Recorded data
|---|

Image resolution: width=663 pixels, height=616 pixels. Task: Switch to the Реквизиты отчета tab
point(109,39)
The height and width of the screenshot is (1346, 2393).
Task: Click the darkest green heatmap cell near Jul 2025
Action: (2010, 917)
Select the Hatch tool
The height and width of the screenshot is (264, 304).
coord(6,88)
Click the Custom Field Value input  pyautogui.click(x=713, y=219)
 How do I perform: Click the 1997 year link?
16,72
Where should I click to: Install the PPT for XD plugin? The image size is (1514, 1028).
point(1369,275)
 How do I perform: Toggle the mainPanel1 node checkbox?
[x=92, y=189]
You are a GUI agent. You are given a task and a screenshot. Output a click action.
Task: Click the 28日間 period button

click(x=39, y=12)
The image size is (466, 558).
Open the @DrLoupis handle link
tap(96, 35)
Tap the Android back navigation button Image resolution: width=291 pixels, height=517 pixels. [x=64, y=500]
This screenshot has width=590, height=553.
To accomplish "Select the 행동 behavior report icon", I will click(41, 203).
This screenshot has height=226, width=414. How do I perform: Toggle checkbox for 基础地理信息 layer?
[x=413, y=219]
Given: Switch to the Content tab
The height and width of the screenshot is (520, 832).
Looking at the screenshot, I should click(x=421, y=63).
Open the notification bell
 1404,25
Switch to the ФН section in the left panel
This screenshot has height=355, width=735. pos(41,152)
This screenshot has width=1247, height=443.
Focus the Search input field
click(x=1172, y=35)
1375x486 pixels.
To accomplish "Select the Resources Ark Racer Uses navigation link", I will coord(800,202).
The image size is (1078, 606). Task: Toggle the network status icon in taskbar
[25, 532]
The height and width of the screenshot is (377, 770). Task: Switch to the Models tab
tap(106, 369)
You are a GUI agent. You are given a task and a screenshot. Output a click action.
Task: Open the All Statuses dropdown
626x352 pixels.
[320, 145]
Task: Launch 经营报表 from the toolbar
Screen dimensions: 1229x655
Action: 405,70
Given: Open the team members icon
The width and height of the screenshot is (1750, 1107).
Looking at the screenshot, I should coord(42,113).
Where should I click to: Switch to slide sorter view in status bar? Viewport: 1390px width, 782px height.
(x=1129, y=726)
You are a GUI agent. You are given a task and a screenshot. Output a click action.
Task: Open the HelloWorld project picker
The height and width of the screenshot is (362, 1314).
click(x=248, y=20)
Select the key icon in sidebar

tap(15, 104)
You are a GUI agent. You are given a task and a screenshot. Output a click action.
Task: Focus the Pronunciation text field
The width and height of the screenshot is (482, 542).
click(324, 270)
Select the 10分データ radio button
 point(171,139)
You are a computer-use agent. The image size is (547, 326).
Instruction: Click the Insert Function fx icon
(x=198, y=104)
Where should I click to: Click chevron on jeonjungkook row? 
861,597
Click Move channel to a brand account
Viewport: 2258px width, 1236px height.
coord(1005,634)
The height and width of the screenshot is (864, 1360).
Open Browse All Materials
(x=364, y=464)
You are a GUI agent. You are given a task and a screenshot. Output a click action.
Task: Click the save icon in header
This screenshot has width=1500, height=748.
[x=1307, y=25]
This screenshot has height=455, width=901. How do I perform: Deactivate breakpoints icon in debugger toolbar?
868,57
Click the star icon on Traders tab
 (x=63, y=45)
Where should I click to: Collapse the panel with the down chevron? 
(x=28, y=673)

|---|

_Work to complete_.
Rewrite the entries with each "GUI agent" changed to "interface agent" and everything else left unchanged.

_Exercise response_.
Image resolution: width=663 pixels, height=616 pixels. Task: Switch to the Реквизиты отчета tab
point(109,39)
The height and width of the screenshot is (1346, 2393).
Task: Click the darkest green heatmap cell near Jul 2025
Action: (2010, 917)
Select the Hatch tool
The height and width of the screenshot is (264, 304).
coord(6,88)
Click the Custom Field Value input  pyautogui.click(x=713, y=219)
 How do I perform: Click the 1997 year link?
16,72
Where should I click to: Install the PPT for XD plugin? The image size is (1514, 1028).
point(1369,275)
 How do I perform: Toggle the mainPanel1 node checkbox?
[x=92, y=189]
You are a interface agent. You are given a task and a screenshot. Output a click action.
Task: Click the 28日間 period button

click(x=39, y=12)
The image size is (466, 558).
Open the @DrLoupis handle link
tap(96, 35)
Tap the Android back navigation button Image resolution: width=291 pixels, height=517 pixels. [x=64, y=500]
This screenshot has width=590, height=553.
To accomplish "Select the 행동 behavior report icon", I will click(41, 203).
This screenshot has height=226, width=414. How do I perform: Toggle checkbox for 基础地理信息 layer?
[x=413, y=219]
Given: Switch to the Content tab
The height and width of the screenshot is (520, 832).
Looking at the screenshot, I should click(x=421, y=63).
Open the notification bell
 1404,25
Switch to the ФН section in the left panel
This screenshot has height=355, width=735. pos(41,152)
This screenshot has width=1247, height=443.
Focus the Search input field
click(x=1172, y=35)
1375x486 pixels.
To accomplish "Select the Resources Ark Racer Uses navigation link", I will coord(800,202).
The image size is (1078, 606). Task: Toggle the network status icon in taskbar
[25, 532]
The height and width of the screenshot is (377, 770). Task: Switch to the Models tab
tap(106, 369)
You are a interface agent. You are given a task and a screenshot. Output a click action.
Task: Open the All Statuses dropdown
626x352 pixels.
[320, 145]
Task: Launch 经营报表 from the toolbar
Screen dimensions: 1229x655
Action: 405,70
Given: Open the team members icon
The width and height of the screenshot is (1750, 1107).
Looking at the screenshot, I should coord(42,113).
Where should I click to: Switch to slide sorter view in status bar? Viewport: 1390px width, 782px height.
(x=1129, y=726)
You are a interface agent. You are given a task and a screenshot. Output a click action.
Task: Open the HelloWorld project picker
The height and width of the screenshot is (362, 1314).
click(x=248, y=20)
Select the key icon in sidebar

tap(15, 104)
You are a interface agent. You are given a task and a screenshot. Output a click action.
Task: Focus the Pronunciation text field
The width and height of the screenshot is (482, 542).
click(324, 270)
Select the 10分データ radio button
 point(171,139)
You are a computer-use agent. The image size is (547, 326).
Instruction: Click the Insert Function fx icon
(x=198, y=104)
Where should I click to: Click chevron on jeonjungkook row? 
861,597
Click Move channel to a brand account
Viewport: 2258px width, 1236px height.
coord(1005,634)
The height and width of the screenshot is (864, 1360).
Open Browse All Materials
(x=364, y=464)
You are a interface agent. You are given a task and a screenshot. Output a click action.
Task: Click the save icon in header
This screenshot has width=1500, height=748.
[x=1307, y=25]
This screenshot has height=455, width=901. How do I perform: Deactivate breakpoints icon in debugger toolbar?
868,57
Click the star icon on Traders tab
 (x=63, y=45)
Where should I click to: Collapse the panel with the down chevron? 
(x=28, y=673)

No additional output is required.